Le 6 juillet 2025, les Comores ont célébré les cinquante ans de leur indépendance, un événement symbolique, porteur de souvenirs et de discours enflammés. Mais dès le lendemain, le contraste avec la réalité quotidienne était saisissant.
Par Anoir Ahamadi
Les Comoriens ont célébré le cinquantenaire de l’indépendance ce 6 juillet dans une ambiance assez contrastée. En dehors des cérémonies officielles restreintes, beaucoup de citoyens, notamment à Anjouan, sont restés indifférents ou amers, confrontés à un quotidien marqué par la précarité, les attentes trahies et l’absence d’un véritable projet national.

Un demi-siècle d’indépendance… et autant de désillusions ?
L’indépendance acquise en 1975 portait en elle des promesses d’émancipation, de dignité retrouvée et de développement national. Mais, ce rêve a été malmené par les coups d’État successifs, la fragmentation politique, la centralisation du pouvoir et une économie toujours sous perfusion. Les alternances, souvent forcées, n’ont que rarement abouti à des réformes structurelles.
Cinquante ans plus tard, le bilan est amer. Et ce sont les jeunes, pourtant censés incarner l’avenir de cette souveraineté chèrement acquise, qui paient le prix d’un État en panne.
Une jeunesse à la dérive
La jeunesse comorienne, nombreuse et instruite, grandit dans un environnement marqué par le chômage massif, le manque d’opportunités et l’absence de perspectives. Pour beaucoup, le seul horizon reste l’exil. Mayotte, la Réunion ou la France métropolitaine apparaissent comme les seuls refuges possibles, même si cela implique de risquer sa vie en mer.
L’indépendance, pour cette génération, semble vide de sens. Comment croire en un État souverain quand les jeunes n’ont ni emploi, ni avenir, ni reconnaissance ?
À Anjouan, les hôpitaux sont presque à l’abandon. Le manque de matériel, de médicaments, et de personnel formé en fait un système de santé à bout de souffle. Ceux qui le peuvent se tournent vers les soins privés ou espèrent un transfert vers Ngazidja. Ceux qui n’ont pas les moyens… attendent. Ou renoncent.
L’échec d’un projet national
Sur le terrain, la défiance est totale. Pour de nombreux jeunes, les paroles ne suffisent plus. Les élites sont perçues comme déconnectées, occupées à préserver leurs privilèges pendant que le peuple lutte au quotidien.

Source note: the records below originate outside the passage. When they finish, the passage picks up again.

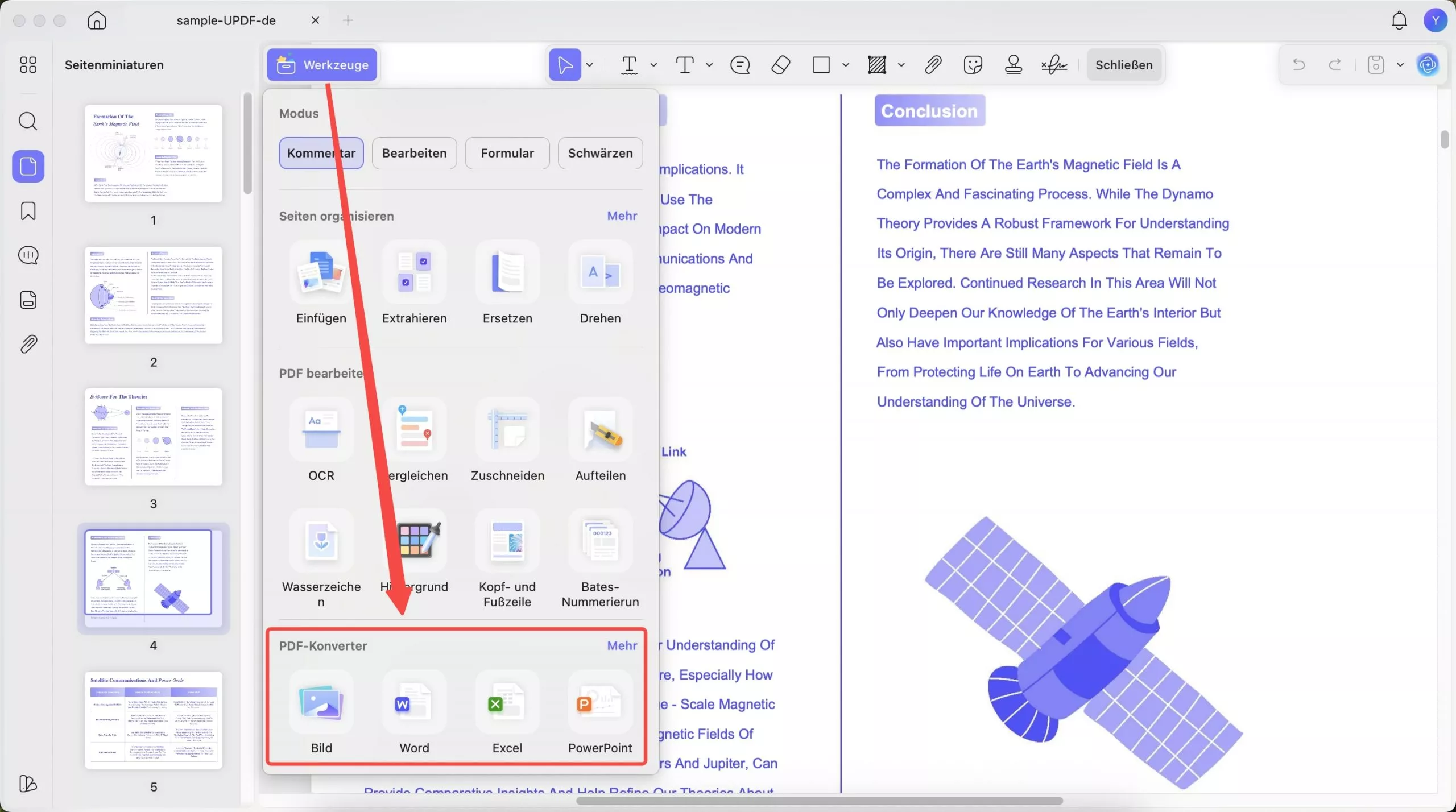Open the OCR tool
Image resolution: width=1456 pixels, height=812 pixels.
point(321,430)
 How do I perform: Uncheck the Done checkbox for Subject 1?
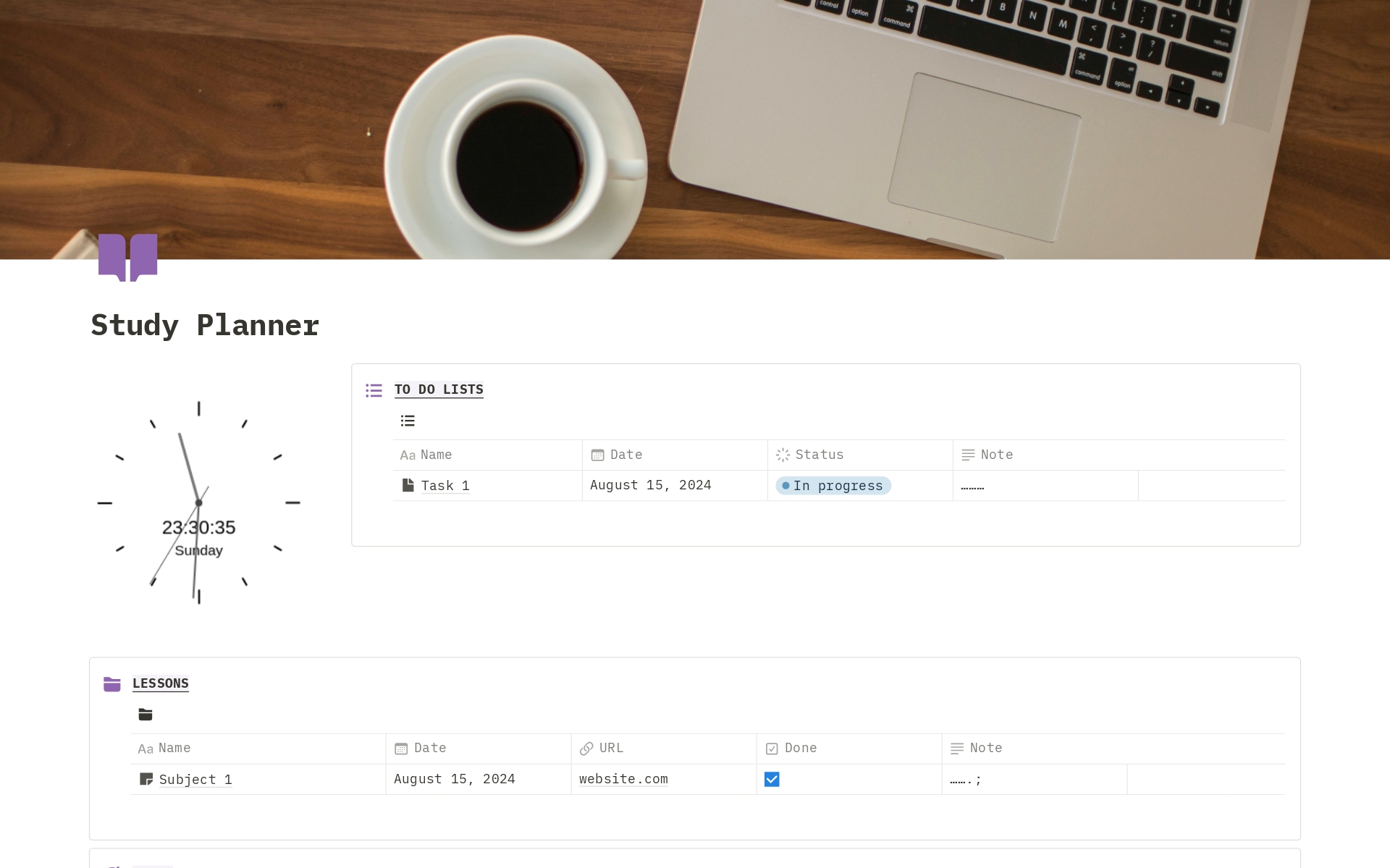click(772, 779)
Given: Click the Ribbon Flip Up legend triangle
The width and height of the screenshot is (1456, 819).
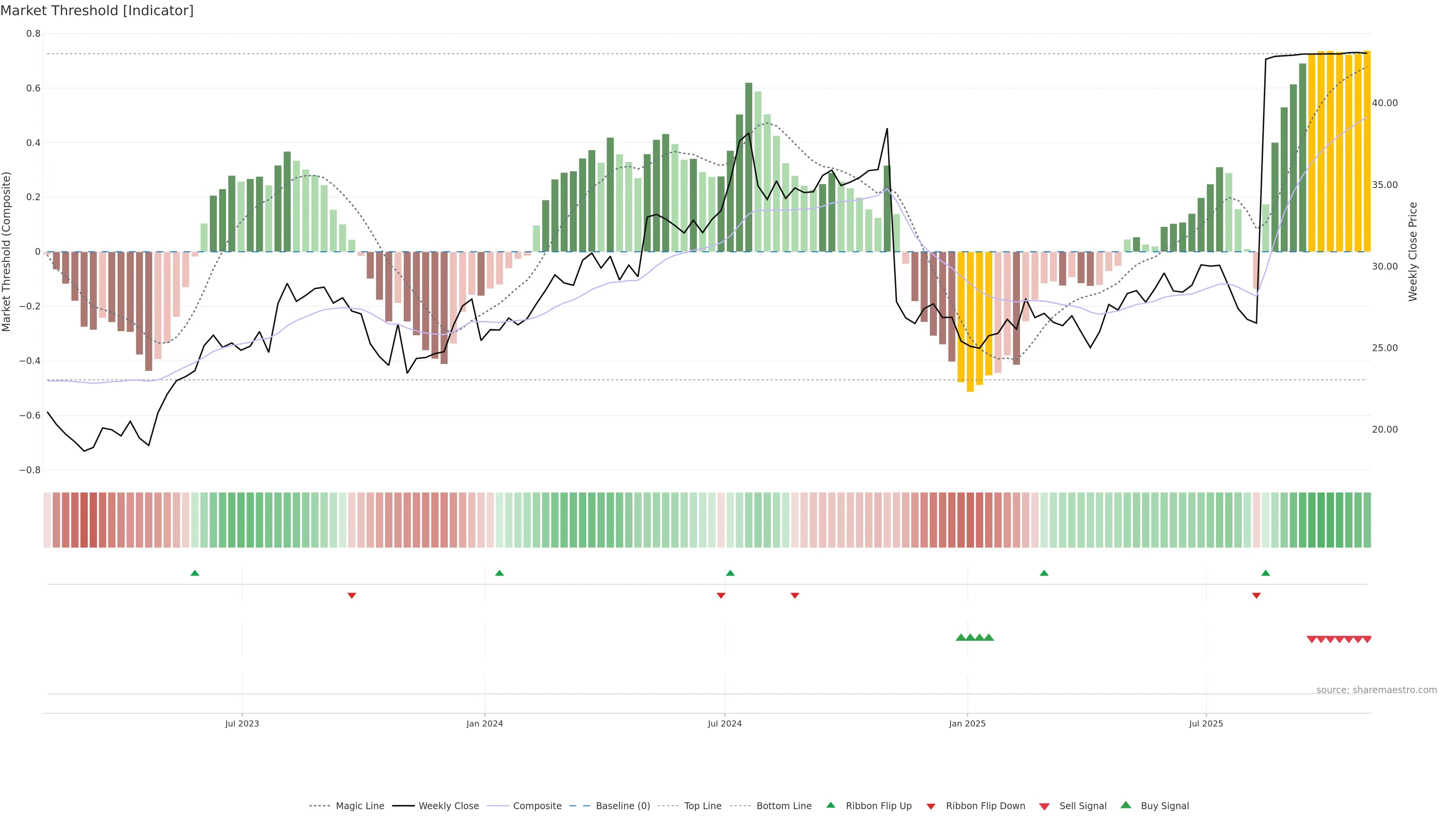Looking at the screenshot, I should [830, 805].
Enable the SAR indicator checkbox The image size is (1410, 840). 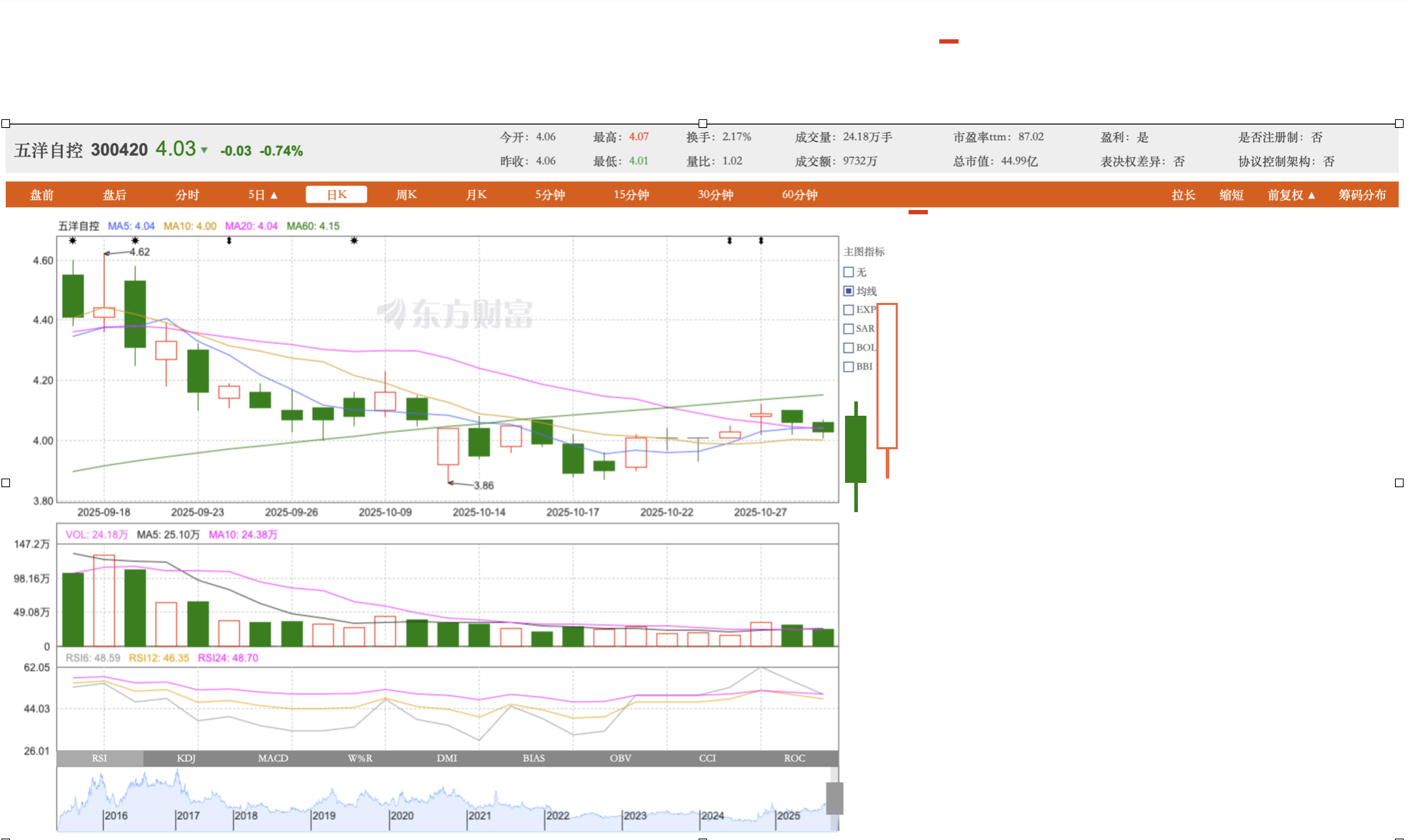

L’école, pilier supposé du développement, n’échappe pas au marasme. Classes surchargées, enseignants démotivés, résultats en baisse… Même les diplômés se sentent trahis par un système qui ne garantit aucun débouché.
Une énergie neuve, mais sans soutien
Malgré tout, une jeunesse se bat. Discrètement, mais avec détermination. Des initiatives locales émergent : sensibilisation à l’environnement, création de petites entreprises, projets culturels, entraide communautaire… Cette énergie existe. Elle est là. Elle attend simplement d’être reconnue et soutenue.
Mais elle ne peut pas grandir seule. Sans accompagnement, sans cadre politique sincère, elle risque de s’essouffler comme tant d’autres tentatives dans le passé.
Après la fête, le réveil
Le cinquantenaire est désormais derrière nous. Les drapeaux sont repliés, les micros rangés, et les discours oubliés. Reste une jeunesse lucide, en colère, mais encore debout. C’est cette jeunesse qu’il faut écouter, et non pas seulement instrumentaliser.
Il ne suffit plus de proclamer l’indépendance : il faut la construire réellement. La souveraineté ne se limite pas à un chant ou à une date dans le calendrier. Elle se mesure à la qualité de vie, à l’accès aux soins, à l’éducation, à l’emploi, et surtout, à la confiance d’un peuple dans ses institutions.
Cinquante ans après 1975, il est temps de passer des slogans aux actes. Et cela commence par rendre à la jeunesse sa place, sa voix, et son avenir.